=== Excerpted data ===
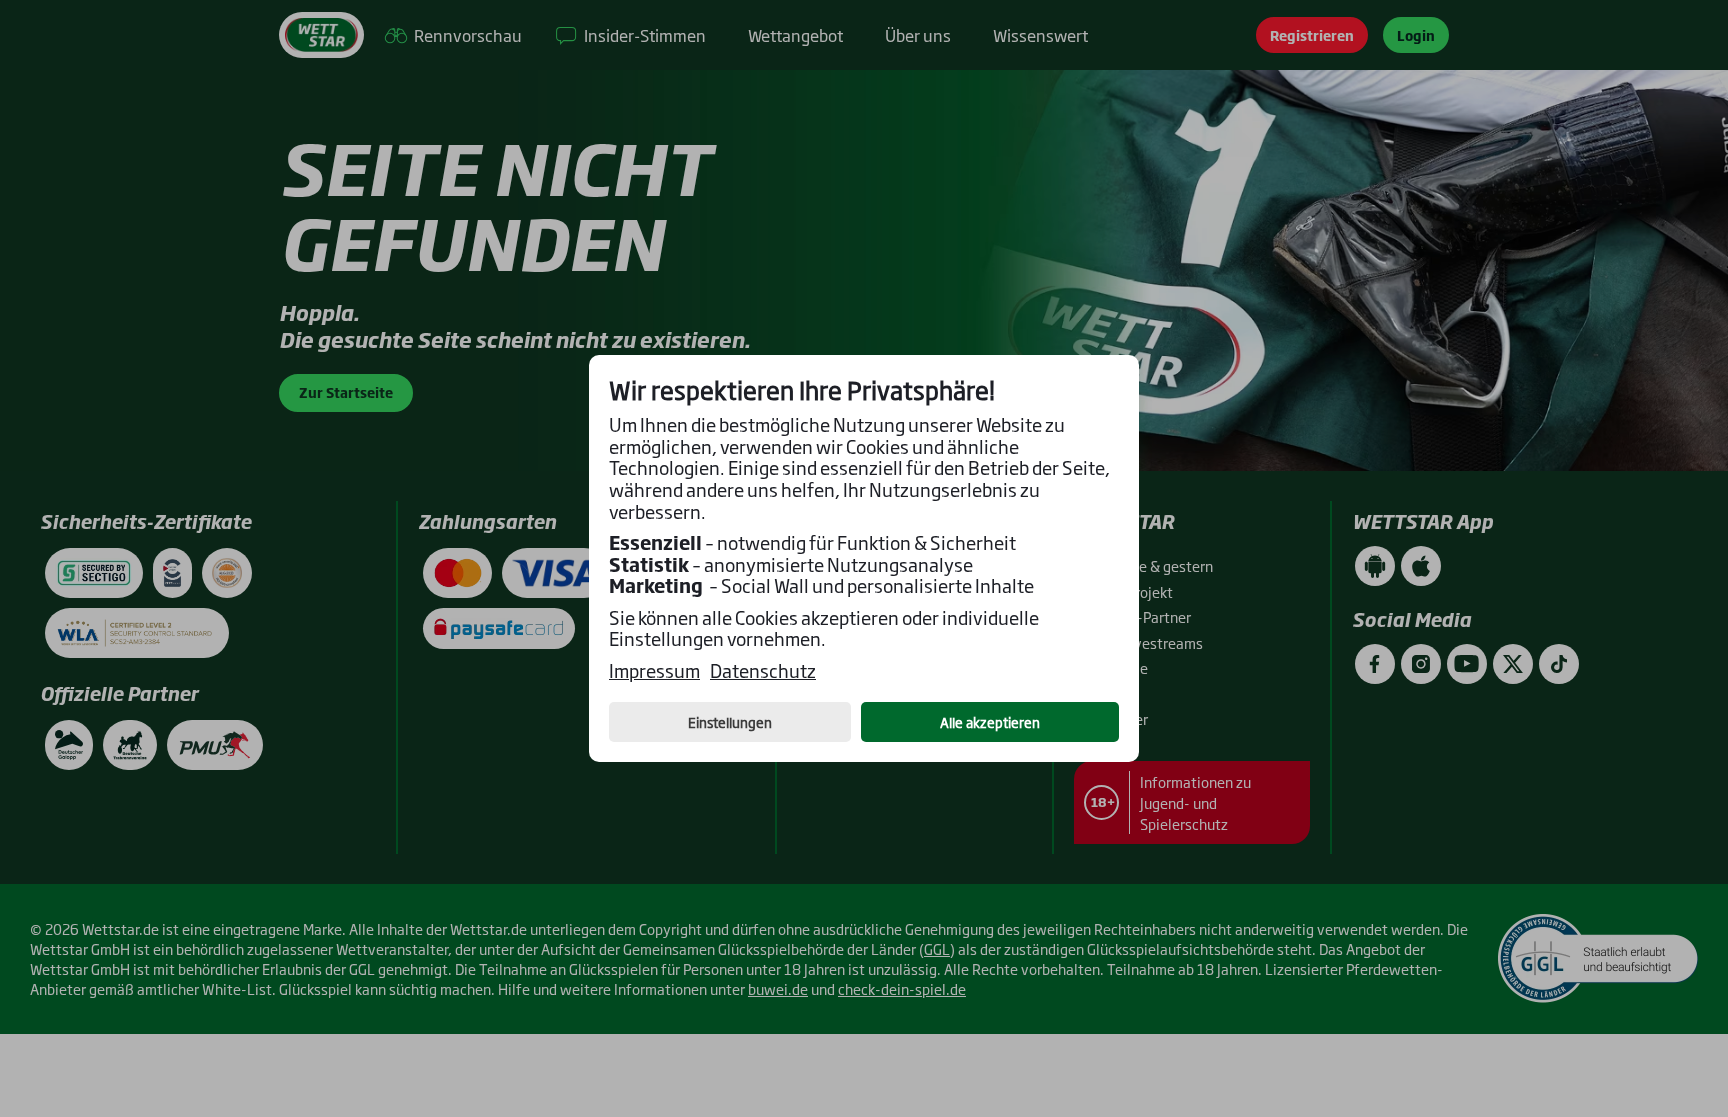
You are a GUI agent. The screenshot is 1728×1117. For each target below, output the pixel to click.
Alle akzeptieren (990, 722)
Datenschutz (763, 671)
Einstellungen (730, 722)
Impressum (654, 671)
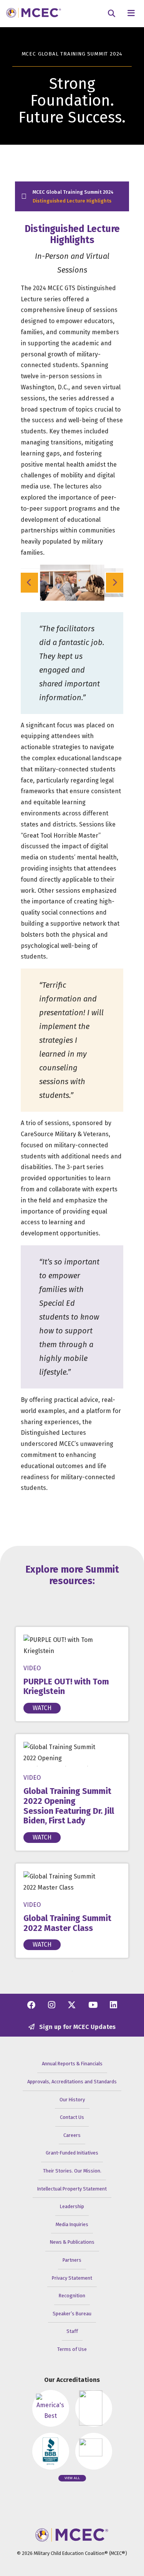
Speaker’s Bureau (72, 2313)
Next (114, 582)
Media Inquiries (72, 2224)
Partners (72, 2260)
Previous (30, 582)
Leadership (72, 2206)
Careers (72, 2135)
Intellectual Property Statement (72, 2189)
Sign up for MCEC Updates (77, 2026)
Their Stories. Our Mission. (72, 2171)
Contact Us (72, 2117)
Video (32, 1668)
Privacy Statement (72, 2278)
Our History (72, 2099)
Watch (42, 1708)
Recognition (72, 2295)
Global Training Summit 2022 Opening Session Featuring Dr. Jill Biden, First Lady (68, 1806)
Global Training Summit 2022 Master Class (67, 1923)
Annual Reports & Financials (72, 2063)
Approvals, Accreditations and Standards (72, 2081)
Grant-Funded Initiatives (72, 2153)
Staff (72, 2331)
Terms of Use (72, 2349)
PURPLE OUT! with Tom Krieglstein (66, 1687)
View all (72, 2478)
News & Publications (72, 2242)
===
=== Excerpted data ===
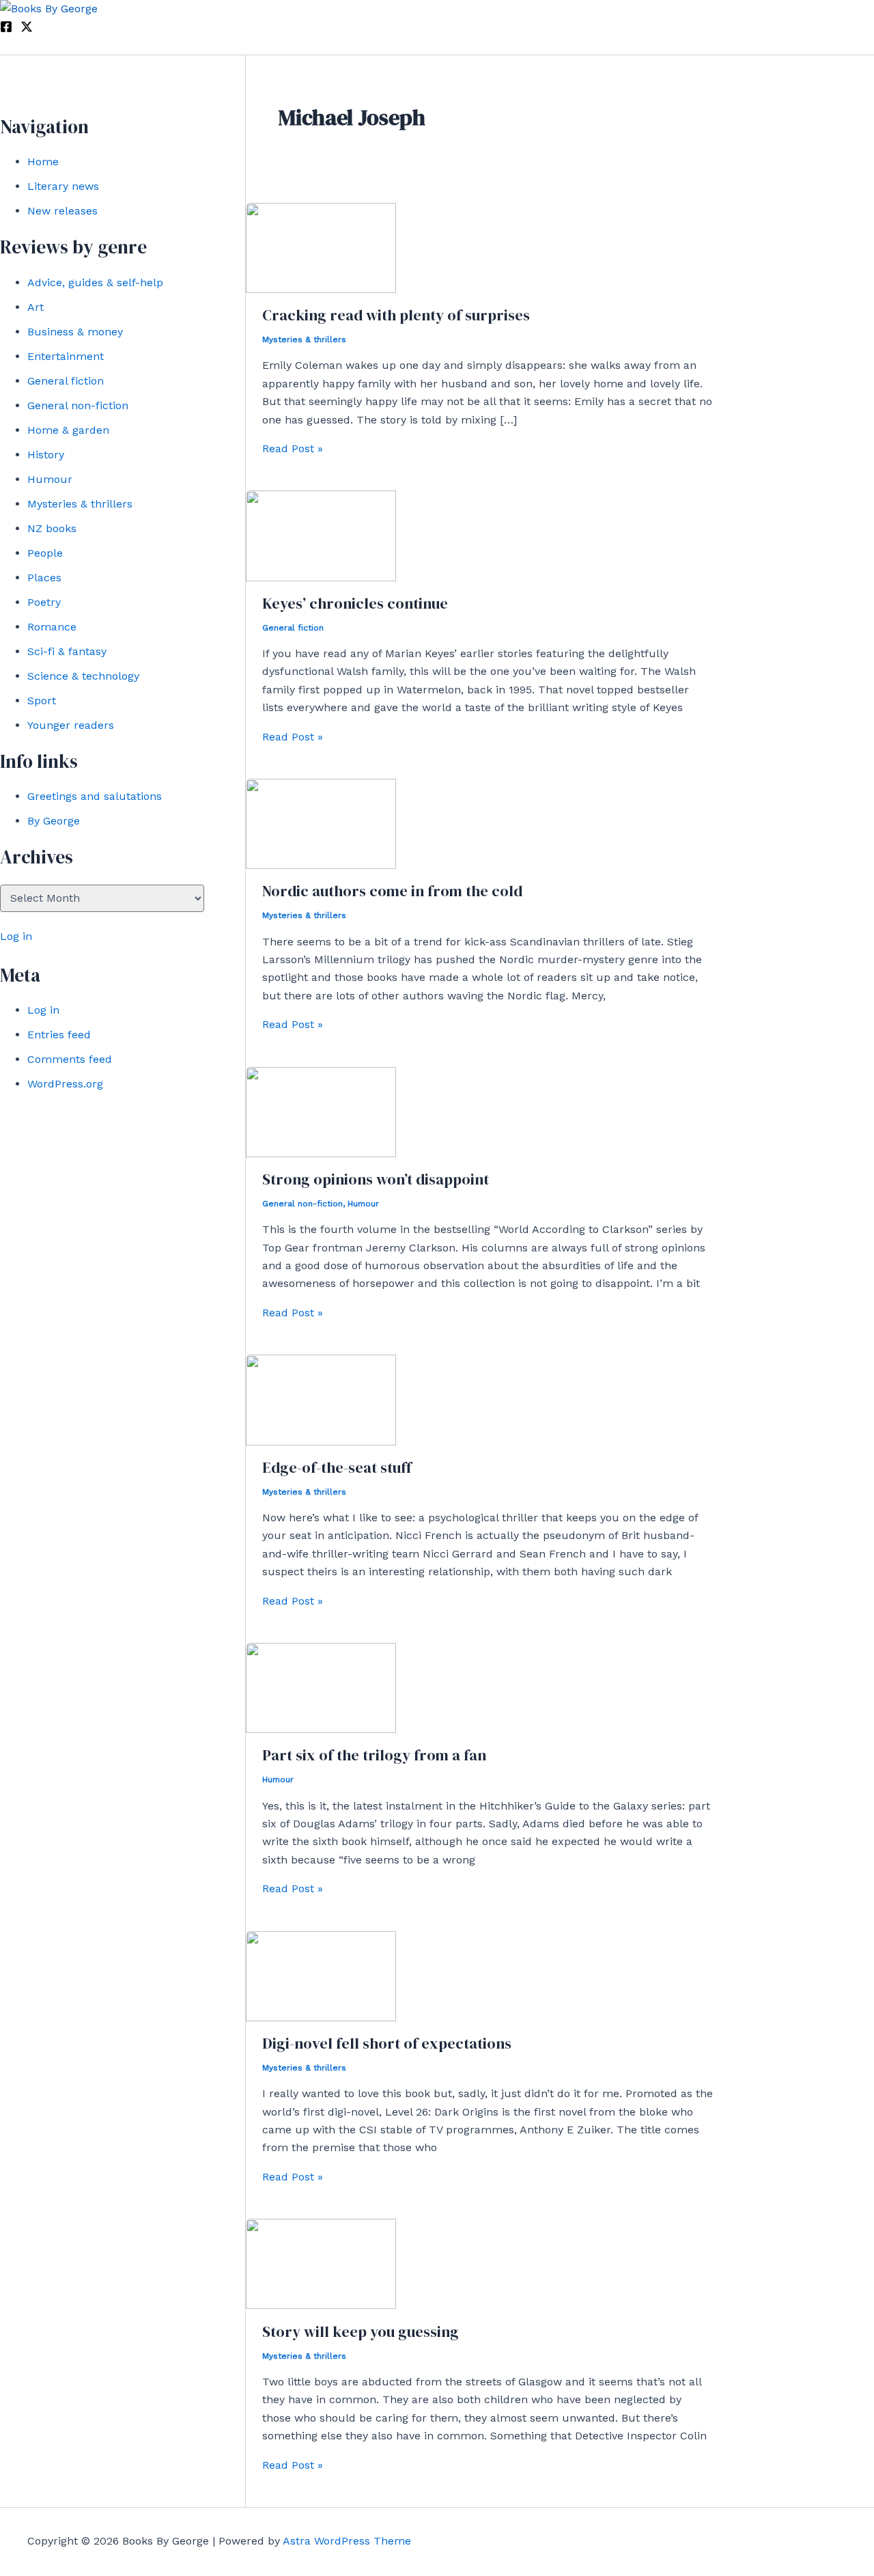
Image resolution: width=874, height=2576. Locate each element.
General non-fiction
===
● **Assigned task**: Both the line containing "Einstellungen (730, 722)" and the line containing "Recognition (72, 2295)" above belong in the output, as do the lines between them. Print them exactly, without pictures.

● **Answer section**:
Einstellungen (730, 722)
Impressum (654, 671)
Speaker’s Bureau (72, 2313)
Next (114, 582)
Media Inquiries (72, 2224)
Partners (72, 2260)
Previous (30, 582)
Leadership (72, 2206)
Careers (72, 2135)
Intellectual Property Statement (72, 2189)
Sign up for MCEC Updates (77, 2026)
Their Stories. Our Mission. (72, 2171)
Contact Us (72, 2117)
Video (32, 1668)
Privacy Statement (72, 2278)
Our History (72, 2099)
Watch (42, 1708)
Recognition (72, 2295)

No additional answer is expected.